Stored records
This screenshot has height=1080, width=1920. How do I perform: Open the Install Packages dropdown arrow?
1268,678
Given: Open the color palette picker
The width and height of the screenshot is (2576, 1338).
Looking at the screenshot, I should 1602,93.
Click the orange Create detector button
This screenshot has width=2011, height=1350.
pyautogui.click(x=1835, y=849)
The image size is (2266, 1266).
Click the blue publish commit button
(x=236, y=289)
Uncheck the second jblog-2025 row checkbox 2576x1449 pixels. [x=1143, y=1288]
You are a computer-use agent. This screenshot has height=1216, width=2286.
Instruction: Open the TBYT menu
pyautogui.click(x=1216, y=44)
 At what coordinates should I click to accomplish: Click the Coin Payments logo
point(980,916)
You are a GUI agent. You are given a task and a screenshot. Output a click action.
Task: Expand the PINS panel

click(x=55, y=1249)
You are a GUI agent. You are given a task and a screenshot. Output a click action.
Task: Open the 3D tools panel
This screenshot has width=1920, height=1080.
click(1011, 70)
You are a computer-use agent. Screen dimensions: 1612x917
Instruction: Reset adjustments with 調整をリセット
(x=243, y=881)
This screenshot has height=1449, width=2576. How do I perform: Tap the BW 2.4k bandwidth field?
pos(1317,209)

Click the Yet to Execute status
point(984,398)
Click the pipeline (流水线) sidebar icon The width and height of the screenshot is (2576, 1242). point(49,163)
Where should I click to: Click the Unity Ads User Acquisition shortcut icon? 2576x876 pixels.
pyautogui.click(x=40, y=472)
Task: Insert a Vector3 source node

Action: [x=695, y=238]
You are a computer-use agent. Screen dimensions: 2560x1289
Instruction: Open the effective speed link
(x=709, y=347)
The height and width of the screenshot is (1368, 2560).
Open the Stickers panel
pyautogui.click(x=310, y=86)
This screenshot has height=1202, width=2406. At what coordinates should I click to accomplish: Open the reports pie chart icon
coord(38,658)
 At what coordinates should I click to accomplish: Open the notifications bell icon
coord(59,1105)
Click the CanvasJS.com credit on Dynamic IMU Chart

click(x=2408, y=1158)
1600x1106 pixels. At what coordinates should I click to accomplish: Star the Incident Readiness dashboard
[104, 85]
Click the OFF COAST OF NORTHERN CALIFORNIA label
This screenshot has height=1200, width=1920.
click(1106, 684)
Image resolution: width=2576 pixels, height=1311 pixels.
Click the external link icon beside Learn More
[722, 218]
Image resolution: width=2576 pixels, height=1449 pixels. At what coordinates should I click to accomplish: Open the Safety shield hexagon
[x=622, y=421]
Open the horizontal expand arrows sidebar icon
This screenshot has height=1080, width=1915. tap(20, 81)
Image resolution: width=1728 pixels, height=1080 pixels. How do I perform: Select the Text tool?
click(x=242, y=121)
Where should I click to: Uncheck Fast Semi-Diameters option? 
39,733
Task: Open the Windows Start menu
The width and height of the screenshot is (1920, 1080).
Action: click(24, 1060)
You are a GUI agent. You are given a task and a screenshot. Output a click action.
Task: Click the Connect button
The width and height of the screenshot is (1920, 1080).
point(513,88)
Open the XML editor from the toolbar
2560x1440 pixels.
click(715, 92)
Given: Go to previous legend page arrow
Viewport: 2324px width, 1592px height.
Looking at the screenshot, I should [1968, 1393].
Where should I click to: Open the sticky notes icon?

AIM OF THE EXERCISE: Out of the data above, set down the lines from the one with "Task: Open the 3D tools panel" to the one with "Click the pipeline", both included, exactly as written and with no additions.

TASK ANSWER:
Task: Open the 3D tools panel
This screenshot has width=1920, height=1080.
click(1011, 70)
You are a computer-use agent. Screen dimensions: 1612x917
Instruction: Reset adjustments with 調整をリセット
(x=243, y=881)
This screenshot has height=1449, width=2576. How do I perform: Tap the BW 2.4k bandwidth field?
pos(1317,209)

Click the Yet to Execute status
point(984,398)
Click the pipeline (流水线) sidebar icon The width and height of the screenshot is (2576, 1242). point(49,163)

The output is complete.